Model Maker
 When
I first began making polyhedra, I built my models out of colored file
folders. After selecting the model that I wanted to make from
Mathematical Models, I would draw the required parts on a large index
card, and then use a needle to prick through this master copy onto the
colored file folder beneath. Once I had the required number of
duplicates, I connected the prick marks using a straight edge and a
pencil, cut out the parts and assembled the model. I soon had about a
dozen such models, and was beginning to think myself pretty good at
building them, when I discovered a book called Polyhedron Models written
by Magnus J. Wenninger. In 1959, Wenninger became interested in building
polyhedra. Over the next few years, he built all of those shown in
Mathematical Models, but he did not stop there. By collecting books on
polyhedra and by doing a great deal of exploration on his own, Wenninger
eventually built a collection of well over 100 models that he displayed
on the back wall of his mathematics classroom. His book, Polyhedron
Models, contains photographs of 119 of these ---- everything from a
tetrahedron to a small inverted retrosnub icosicosidodecahedron, which
took over 100 hours to construct. I was entranced by the beauty of
Wenninger's work, but as I set about building some of his simpler
models, I knew that I would never have his monomania for the subject.

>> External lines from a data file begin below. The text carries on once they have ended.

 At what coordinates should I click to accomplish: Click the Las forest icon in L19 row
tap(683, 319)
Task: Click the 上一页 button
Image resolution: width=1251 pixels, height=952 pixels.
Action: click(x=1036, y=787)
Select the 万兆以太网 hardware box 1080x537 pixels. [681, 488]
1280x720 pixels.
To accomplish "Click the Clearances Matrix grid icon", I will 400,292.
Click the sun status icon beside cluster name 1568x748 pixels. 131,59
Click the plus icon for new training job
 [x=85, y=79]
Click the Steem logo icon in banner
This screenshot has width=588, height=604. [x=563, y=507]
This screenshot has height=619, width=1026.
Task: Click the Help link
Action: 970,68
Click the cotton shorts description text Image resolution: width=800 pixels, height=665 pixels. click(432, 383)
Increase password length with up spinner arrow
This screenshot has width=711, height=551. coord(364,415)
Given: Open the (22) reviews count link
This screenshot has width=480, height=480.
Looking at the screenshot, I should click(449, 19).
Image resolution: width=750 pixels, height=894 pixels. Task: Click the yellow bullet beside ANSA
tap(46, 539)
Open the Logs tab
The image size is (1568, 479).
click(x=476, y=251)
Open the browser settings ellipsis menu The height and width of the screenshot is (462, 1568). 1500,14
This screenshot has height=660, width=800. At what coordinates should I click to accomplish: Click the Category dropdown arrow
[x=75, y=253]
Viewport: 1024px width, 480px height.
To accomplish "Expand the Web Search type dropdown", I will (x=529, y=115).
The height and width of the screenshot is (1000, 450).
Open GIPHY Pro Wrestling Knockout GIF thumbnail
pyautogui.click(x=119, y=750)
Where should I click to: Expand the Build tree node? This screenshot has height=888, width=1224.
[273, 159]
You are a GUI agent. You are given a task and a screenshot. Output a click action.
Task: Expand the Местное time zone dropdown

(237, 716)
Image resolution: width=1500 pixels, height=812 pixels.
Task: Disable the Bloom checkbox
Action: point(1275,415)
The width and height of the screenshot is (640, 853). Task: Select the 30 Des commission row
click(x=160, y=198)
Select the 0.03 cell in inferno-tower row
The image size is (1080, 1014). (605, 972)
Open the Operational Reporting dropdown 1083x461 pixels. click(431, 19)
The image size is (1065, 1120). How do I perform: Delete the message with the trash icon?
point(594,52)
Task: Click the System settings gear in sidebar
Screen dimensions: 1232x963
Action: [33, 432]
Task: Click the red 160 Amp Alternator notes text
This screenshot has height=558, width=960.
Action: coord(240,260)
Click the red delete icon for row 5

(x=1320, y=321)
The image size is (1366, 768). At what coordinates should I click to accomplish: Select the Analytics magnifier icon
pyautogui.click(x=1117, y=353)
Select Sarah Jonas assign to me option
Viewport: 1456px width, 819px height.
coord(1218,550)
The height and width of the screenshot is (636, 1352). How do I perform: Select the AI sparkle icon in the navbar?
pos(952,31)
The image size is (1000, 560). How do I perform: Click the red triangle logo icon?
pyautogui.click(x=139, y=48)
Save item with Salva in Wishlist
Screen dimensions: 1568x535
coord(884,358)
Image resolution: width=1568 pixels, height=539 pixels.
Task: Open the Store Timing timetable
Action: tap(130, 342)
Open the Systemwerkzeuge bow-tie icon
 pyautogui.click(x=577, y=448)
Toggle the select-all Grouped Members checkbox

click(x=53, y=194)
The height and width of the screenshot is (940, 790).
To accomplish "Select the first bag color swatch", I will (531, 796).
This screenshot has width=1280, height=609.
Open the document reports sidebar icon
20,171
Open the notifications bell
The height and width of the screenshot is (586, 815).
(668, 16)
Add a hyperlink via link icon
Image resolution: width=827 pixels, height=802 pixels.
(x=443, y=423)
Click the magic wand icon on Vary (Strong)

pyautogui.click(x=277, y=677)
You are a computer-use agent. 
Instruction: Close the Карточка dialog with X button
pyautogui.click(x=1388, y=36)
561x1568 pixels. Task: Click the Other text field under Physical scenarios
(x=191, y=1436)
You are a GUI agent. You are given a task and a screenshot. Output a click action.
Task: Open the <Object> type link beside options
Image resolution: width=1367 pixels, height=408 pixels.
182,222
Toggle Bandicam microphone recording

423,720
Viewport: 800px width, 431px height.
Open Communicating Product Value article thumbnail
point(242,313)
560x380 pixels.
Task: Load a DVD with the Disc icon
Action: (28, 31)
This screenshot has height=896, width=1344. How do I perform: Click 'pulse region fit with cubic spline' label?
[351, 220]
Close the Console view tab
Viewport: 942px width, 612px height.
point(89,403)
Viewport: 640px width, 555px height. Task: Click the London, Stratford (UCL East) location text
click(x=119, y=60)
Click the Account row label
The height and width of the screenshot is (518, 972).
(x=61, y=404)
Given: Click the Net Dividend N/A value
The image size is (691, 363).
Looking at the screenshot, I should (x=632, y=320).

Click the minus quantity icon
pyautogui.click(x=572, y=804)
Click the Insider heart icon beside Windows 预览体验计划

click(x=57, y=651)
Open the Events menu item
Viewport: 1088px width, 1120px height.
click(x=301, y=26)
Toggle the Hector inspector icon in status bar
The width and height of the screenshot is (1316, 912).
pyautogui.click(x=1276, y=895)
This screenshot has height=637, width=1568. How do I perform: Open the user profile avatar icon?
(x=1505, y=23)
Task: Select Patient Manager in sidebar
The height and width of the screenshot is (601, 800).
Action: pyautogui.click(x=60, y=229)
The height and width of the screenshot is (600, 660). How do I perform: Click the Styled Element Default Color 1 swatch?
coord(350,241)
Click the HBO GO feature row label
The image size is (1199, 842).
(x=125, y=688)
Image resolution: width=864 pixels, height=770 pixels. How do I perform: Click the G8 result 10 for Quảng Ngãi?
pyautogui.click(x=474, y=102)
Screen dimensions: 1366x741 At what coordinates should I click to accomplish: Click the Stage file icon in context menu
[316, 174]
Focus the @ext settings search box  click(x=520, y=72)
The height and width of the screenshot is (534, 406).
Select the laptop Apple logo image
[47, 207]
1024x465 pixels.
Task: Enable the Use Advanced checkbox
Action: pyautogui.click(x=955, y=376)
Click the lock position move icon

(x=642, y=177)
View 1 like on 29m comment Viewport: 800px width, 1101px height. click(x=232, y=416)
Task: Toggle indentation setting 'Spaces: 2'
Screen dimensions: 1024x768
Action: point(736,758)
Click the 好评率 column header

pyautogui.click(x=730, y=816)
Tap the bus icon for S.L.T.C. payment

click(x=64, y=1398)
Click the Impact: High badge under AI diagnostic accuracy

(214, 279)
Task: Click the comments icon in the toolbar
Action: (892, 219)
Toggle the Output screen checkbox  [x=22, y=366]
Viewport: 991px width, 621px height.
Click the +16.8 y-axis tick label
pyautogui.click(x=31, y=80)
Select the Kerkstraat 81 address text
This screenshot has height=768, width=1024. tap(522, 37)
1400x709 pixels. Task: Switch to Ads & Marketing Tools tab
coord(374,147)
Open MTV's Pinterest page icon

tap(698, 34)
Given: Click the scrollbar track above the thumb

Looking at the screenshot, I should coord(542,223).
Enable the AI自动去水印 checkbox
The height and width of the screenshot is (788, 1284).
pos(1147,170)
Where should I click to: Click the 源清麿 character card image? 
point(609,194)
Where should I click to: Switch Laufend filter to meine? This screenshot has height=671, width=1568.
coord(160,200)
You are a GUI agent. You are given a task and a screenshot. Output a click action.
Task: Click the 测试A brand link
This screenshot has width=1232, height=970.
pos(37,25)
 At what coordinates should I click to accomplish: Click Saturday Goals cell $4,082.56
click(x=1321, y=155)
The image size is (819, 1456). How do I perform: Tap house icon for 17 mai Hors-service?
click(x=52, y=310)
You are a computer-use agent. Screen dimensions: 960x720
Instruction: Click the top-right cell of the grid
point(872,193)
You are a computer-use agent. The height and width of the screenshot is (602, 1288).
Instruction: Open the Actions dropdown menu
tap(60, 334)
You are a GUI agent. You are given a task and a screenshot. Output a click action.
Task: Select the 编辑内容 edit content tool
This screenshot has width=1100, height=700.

The best I could hope for was to be able to build models that looked as
good as his.
On a gusty Friday in June 1980, Pam and I sought refuge from the wind by
exploring the Science Museum in South Kensington, London. There we saw
the first locomotive, The Rocket, and Charles Babbage's Difference
Engine, an early attempt at a mechanical computer. As we turned away
from Babbage's creation, we saw a glass case filled with polyhedron
models ---- the first such models, other than my own, that I had ever
seen in the flesh. These were the work of one of the men who wrote
Mathematical Models, and this made me feel that I was looking at the
work of a friend. My friend could certainly build polyhedron models ----
they were colorful, very neatly done, and much, much more complicated
than anything I was ever likely to attempt. As I walked away, I found
myself dissatisfied that my own models were really just pale imitations
of the work of master model builders. What could I do to make my
polyhedron models distinctively mine?
Back home in Delaware, Pam and I tried a new idea ---- we built a great
dodecahedron out of window glass. We began by making a triangle of the
correct shape out of cardboard, then traced around this with a glass
marking pen. Guided by these lines, Pam then cut the required sixty
pieces of glass. To hold the pieces together, we used a plastic grouting
compound that was originally intended for caulking bathroom tiles and
tubs. This stuff started out very gooey, but after a time turned into a
sort of tough rubber. Assembling the model was a messy and slow process,
but when the excess rubber had been trimmed off with a razor blade, and
the glass had been polished inside and out, we had the beautiful model
that you see above. Here was a polyhedron model that was different and
distinctively ours!
In my next attempt at a distinctive model, I used a piece of glass from
the Crystal Palace to make a great dodecahedron out of photographs. The
piece of glass had a symmetric star pattern pressed into it. When you
placed pieces of colored paper behind it and held it up to the light,
various pleasingly symmetric color patterns emerged. I put my camera on
a tripod and took twelve pictures of each of five different color
patterns. I glued these sixty pictures to index cards, and then cut out
the parts that I would need to make a great dodecahedron. It took an
evening spent with scotch tape straps and Elmer's Glue to assembled the
pictures into a model. The finished polyhedron was unique and visually
interesting, but it took too much time and money to create.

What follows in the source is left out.